Kilcullen individua tre possibili approcci strategici attualmente a disposizione degli Stati Uniti: a) il rilancio (double-down) del predominio militare convenzionale americano correlato a un rilancio dell’interventismo liberale e neoconservatore nel mondo; b) la presa d’atto dell’inevitabile declino e dell’insostenibilità del primato americano nel mondo, di cui Obama e Trump si sono fatti interpreti in maniera diversa; c) lo sviluppo di un nuovo modello militare americano incentrato sull’adozione di metodi e tecnologie sostenibili nel lungo termine e che ridefinisca a sua volta l’ambiente entro cui si collocano gli avversari dell’Occidente. Secondo l’autore le prime due opzioni risultano insostenibili nel medio-lungo termine per gli Stati Uniti e presentano meno possibilità di successo della terza opzione.
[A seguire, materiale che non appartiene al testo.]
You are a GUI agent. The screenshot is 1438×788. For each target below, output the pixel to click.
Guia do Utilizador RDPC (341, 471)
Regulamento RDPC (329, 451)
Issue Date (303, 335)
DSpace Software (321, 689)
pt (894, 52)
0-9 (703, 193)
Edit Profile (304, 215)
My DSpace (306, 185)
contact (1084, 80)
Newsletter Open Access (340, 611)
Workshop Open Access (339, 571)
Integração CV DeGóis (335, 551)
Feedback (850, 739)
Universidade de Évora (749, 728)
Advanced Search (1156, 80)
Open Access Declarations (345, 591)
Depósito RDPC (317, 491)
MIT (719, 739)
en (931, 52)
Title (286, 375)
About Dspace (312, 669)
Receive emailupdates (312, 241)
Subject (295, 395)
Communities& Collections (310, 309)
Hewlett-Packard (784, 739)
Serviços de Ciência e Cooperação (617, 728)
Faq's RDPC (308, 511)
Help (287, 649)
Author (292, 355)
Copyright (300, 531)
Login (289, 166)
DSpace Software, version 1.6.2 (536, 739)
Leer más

Kilcullen propende per quest’ultima, ispirandosi all’approccio dell’impero bizantino per via della sua capacità di prolungare la sua esistenza politica per mille anni dopo la caduta di Roma. Lo sviluppo di un nuovo modello militare per gli Usa e per i propri alleati deve essere funzionale non ad assicurare il dominio sul campo di battaglia a breve termine bensì a tutelare gli interessi di lungo termine dell’Occidente in un mondo che, come osserva l’autore, non vedrà più il predomino americano nelle forme che aveva assunto alla fine della Guerra fredda.
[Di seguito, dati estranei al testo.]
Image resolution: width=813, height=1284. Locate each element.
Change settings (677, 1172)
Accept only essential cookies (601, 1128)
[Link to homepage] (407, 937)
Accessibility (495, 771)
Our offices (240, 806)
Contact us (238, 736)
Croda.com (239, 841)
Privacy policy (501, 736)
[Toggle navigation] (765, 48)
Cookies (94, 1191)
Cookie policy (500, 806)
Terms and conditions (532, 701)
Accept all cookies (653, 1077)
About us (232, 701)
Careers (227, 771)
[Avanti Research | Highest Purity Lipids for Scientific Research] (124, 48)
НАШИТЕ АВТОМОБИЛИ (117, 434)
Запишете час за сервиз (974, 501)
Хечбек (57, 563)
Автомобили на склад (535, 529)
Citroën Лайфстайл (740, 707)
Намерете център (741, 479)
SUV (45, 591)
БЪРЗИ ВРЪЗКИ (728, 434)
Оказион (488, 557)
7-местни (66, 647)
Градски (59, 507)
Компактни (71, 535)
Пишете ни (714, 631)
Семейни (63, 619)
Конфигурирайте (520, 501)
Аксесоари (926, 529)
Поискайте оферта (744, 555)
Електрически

Il lavoro di Kilcullen ha il pregio non indifferente di offrire un bilancio ponderato della storia militare del mondo dalla fine della Guerra fredda ad oggi, unendo al rigore di una originale analisi concettuale le lezioni apprese alla propria prolungata esperienza sul campo. Il volume non invita solo a ripensare criticamente l’esperienza maturata negli ultimi due decenni in Medio Oriente e in Africa – un compito in sé molto impegnativo – ma invita anche a mettere a fuoco con maggiore chiarezza le sfide che gli Stati Uniti e l’Occidente affrontando nell’attuale fase di transizione storica.

In quest’ottica l’analisi fornita da Kilcullen rappresenta un ottimo punto di partenza per una rinnovata riflessione anche da parte di quegli alleati europei degli Stati Uniti – tra cui l’Italia – che negli ultimi decenni hanno ridotto le risorse dedicate alla propria difesa facendo ampio affidamento sulla deterrenza strategica americana. Come illustra l’autore il mantenimento di capacità elevate in alcune aree chiave (caccia di quinta generazione, difesa missilistica, forze speciali, portaelicotteri d’assalto anfibio, sommergibili, cyber, Sigint) costituisce un presupposto indispensabile per lo sviluppo di un nuovo ed efficace modello militare occidentale. L’esempio fornito al riguardo da alleati come Regno Unito, Australia e Giappone – su cui Kilcullen richiama l’attenzione – rappresenta un valido punto di partenza per il nostro Paese, oggi alle prese con rinnovate e inedite sfide nello scenario mediterraneo, africano e mediorientale.